Data Synchronization Patterns

The way to build better client-server apps

A software design pattern is a general, reusable solution to a commonly occurring problem within a given context in software design. A design pattern is not an implementation note that can be transformed directly into source or machine code. Rather, it is a description or template for how to solve a problem that can be used in many situations. Design patterns are formalized best practices that the programmer can use to solve common problems when designing an application or system. One of these architectural topics I will show you in this article.

Data Synchronization Patterns catalog was created in 2012 by Zach McCormick and Douglas Schmidt and named “Data Synchronization Patterns in Mobile Applications Design”. A lot of things changed since that time, such operating systems as Symbian from Nokia and Windows Mobile from Microsoft were stopped supporting. They were replaced by Android with the Java SDK and iOS with the Objective-C SDK. But almost a decade has passed, and progress is not standing still. Today there is no necessary need to know Java, Objective-C, or Swift to develop mobile applications — we have NativeScript and Flutter, it is not necessary to know C #, Java, or C ++ to develop desktop applications — we have Electron and Proton Native. But this is also not the limit if you remember about such technology as Progressive Web Applications, for which, in fact, only a browser is needed.

But with a huge amount of opportunities for a front-end developer, problems from related areas have also come, and in this article, we will review them.

Data Synchronization Mechanism Patterns

Data synchronization patterns are actually quite a little number, and they are divided into 3 categories — synchronization mechanisms, data storage and availability, and data transfer. Each of the categories answers its own questions and offers several options for solving them.

In my opinion, the simplest category is data synchronization mechanisms. The patterns in this category answer the question “when should an application sync data”. This question is quite trivial, but it has a direct dependence on the context of using the application.

Asynchronous Data Synchronization

As developers, the main challenge that we face today is fast access to data. Responsiveness and latency are two key elements that determine how quickly you as a user can access the data. An unresponsive or slow responding app leads to a poor user experience. However, even if the application responds quickly to user input, the user will be frustrated if they have to wait a significant period of time for data to load. Therefore, it is important to make sure that the application is not blocked when data syncing occurs.

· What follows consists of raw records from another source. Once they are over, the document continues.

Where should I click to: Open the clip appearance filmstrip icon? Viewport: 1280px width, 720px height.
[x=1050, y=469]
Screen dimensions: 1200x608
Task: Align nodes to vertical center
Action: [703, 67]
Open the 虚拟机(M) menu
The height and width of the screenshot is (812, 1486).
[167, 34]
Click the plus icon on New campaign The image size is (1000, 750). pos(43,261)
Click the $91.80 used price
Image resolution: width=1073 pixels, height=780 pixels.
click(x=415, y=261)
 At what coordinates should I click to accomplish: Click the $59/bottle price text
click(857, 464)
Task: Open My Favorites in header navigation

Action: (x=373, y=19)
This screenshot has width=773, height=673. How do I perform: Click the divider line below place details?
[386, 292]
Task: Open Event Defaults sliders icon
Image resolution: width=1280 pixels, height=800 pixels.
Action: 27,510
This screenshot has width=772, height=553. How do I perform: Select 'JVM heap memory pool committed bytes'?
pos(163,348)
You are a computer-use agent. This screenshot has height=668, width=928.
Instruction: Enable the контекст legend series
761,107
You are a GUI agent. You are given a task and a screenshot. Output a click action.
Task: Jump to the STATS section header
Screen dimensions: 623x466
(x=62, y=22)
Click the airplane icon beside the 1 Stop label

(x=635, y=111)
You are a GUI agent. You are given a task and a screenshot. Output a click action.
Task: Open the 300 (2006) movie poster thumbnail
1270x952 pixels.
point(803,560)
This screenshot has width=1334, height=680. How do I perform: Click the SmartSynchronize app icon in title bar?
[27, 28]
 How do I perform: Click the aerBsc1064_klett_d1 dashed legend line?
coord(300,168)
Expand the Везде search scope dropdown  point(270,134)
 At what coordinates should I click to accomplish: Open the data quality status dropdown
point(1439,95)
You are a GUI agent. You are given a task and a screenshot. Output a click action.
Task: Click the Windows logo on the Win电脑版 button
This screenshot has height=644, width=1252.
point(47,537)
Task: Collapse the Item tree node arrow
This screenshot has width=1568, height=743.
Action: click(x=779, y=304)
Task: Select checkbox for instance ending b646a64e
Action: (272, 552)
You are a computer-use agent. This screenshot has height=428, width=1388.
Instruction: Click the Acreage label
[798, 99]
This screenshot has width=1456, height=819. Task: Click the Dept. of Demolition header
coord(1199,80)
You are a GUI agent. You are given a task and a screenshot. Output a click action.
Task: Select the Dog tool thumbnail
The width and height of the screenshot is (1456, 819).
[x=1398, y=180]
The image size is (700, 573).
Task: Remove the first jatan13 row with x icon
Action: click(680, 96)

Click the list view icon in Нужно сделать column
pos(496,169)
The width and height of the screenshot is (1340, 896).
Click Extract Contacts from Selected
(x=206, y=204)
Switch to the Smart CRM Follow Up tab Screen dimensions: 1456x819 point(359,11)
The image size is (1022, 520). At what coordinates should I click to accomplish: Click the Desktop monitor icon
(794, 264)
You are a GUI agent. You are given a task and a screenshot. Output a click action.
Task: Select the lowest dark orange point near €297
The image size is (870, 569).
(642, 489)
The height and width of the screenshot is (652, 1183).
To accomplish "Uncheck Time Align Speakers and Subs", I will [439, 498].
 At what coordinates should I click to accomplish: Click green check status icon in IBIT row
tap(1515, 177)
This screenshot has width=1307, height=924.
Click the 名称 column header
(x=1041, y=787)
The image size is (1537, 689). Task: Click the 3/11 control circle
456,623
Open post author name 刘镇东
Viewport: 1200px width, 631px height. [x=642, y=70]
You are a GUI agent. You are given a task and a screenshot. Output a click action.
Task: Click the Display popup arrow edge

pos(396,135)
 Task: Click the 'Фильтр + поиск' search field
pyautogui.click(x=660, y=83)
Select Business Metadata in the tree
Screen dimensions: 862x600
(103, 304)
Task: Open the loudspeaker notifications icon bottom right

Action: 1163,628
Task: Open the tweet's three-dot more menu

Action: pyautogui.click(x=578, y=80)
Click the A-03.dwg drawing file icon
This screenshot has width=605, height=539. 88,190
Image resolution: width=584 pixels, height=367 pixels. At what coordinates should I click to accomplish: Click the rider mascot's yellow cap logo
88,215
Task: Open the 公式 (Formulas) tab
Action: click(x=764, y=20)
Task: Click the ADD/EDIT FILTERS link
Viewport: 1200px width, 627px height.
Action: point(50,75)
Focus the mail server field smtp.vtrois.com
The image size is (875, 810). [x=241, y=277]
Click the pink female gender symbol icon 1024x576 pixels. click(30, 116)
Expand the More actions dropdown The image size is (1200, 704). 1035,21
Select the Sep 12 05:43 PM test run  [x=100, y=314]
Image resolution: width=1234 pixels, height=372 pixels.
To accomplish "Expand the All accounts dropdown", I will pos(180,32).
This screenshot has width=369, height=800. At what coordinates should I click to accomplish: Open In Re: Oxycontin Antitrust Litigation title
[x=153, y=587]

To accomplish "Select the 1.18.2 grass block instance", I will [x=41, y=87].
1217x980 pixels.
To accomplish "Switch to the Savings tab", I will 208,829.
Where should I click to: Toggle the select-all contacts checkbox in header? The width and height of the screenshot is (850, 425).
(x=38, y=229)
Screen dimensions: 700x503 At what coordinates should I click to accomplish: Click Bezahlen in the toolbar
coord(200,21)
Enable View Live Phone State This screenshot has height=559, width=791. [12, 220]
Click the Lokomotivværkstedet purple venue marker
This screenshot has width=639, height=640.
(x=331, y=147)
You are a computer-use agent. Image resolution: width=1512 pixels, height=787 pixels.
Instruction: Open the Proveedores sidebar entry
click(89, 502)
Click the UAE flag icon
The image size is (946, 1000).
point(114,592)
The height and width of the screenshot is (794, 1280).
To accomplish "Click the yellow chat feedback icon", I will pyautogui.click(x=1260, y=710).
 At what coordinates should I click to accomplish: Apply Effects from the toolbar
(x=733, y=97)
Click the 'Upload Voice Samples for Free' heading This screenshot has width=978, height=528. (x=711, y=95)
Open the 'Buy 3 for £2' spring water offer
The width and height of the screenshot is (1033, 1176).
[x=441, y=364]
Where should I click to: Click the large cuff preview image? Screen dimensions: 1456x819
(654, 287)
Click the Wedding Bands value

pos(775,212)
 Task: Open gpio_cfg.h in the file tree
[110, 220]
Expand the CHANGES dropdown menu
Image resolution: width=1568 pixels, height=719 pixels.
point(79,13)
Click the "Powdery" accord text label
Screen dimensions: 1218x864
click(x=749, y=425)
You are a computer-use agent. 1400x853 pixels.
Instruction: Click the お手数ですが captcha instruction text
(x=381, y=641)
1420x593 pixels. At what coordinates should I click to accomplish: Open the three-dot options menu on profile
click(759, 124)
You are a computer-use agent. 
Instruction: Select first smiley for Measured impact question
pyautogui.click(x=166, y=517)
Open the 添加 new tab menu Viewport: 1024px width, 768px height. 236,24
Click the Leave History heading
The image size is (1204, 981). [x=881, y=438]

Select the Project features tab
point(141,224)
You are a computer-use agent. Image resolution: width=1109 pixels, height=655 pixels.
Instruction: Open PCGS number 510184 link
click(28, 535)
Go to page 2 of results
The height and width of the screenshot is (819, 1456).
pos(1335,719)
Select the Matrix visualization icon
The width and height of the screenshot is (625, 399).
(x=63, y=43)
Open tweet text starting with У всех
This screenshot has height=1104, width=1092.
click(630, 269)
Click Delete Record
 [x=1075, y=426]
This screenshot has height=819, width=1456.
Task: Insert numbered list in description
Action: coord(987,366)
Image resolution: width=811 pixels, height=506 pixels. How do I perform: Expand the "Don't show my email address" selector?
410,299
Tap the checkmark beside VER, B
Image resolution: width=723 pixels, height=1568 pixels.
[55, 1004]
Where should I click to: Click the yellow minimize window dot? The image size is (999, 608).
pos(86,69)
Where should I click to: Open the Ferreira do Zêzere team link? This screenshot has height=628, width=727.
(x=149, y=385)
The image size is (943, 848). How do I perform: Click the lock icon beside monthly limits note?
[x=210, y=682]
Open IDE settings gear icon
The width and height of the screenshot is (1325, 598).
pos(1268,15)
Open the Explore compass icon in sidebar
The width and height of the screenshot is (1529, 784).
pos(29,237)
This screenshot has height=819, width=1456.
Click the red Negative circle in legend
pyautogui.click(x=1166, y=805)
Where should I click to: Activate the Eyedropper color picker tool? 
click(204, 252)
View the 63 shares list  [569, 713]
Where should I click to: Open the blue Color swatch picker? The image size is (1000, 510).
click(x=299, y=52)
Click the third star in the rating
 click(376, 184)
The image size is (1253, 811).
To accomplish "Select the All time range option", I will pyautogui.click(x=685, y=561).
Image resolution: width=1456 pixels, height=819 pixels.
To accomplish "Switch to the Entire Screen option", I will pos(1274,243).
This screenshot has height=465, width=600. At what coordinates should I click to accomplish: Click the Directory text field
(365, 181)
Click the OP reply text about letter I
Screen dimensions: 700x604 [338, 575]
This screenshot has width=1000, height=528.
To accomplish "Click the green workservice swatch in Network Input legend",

As you can see in the state diagram, when the application is ready to use, in other words — the user can interact with the application, a sync event is triggered and the application is immediately returned to a working state.

The advantages of this solution are obvious — the availability of the application during data synchronization, which is a side effect of background data synchronization. But do not forget about the pitfalls of this solution — inconsistencies arising from concurrent access to a common data set, and the amount of data is not known to the user so it may lead to network congestion.

In fact, this category is the most difficult to give examples. It is very context-dependent, but of course I will give a few examples. The most striking of them, which came to us from the world of mobile development, is error logging systems for failures. When critical errors occur in the application, they are transferred in the background to the error logging system.

From a more contrived example, we can imagine a small e-commerce application consisting of a tree structure of categories and products. Our category structure is quite static and can be stored at the application level, but the products are more dynamic data. When loading products from a category normally, or when using the “infinity scroll” approach, it would be more correct for us to use asynchronous data loading.

Synchronous Data Synchronization

But there is also another reality. For some applications, it is critical to have a specific set of data before allowing the user to interact with the application. These can be the most common datasets on which the application is based or data that must be accurate in real-time.

This synchronization mechanism is also depicted in the state diagram, which shows that after hitting a component that requires synchronization, the application enters a state in which the users must wait for the end of synchronization before interaction becomes available to them.

The advantages of this solution are no less obvious — such a state loop is easy to manage, but in a natural way, it degrades the user interaction with the application.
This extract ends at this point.